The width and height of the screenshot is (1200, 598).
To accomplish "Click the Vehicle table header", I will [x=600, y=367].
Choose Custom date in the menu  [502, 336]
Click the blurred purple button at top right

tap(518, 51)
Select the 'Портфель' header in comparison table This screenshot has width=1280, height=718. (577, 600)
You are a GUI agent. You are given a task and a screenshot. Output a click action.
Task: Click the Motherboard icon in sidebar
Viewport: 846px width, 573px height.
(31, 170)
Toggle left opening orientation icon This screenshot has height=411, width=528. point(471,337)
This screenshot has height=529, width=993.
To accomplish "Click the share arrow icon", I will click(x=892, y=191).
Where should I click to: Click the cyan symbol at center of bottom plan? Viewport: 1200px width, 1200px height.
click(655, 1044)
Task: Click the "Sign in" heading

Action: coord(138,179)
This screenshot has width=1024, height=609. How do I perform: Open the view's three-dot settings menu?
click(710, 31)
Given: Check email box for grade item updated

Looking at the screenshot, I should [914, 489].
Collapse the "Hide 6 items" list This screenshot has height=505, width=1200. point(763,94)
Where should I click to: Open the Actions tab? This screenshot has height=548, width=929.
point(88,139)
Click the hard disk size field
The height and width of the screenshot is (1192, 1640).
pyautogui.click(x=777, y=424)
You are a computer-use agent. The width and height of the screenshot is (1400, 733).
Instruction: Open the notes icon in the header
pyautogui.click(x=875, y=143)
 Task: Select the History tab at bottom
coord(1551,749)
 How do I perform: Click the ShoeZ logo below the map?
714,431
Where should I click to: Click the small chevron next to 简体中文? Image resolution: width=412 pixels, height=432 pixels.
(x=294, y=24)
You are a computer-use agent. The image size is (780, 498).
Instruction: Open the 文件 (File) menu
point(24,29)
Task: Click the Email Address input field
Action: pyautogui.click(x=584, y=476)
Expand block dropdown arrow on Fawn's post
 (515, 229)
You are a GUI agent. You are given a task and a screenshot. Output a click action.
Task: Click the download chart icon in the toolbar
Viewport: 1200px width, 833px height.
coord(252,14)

● ● ● ● ● ● ●

* Task
Which lines in the entries above contain the string "arrow"? Extract each of them.

* Solved problem
To accomplish "Click the share arrow icon", I will click(x=892, y=191).
Expand block dropdown arrow on Fawn's post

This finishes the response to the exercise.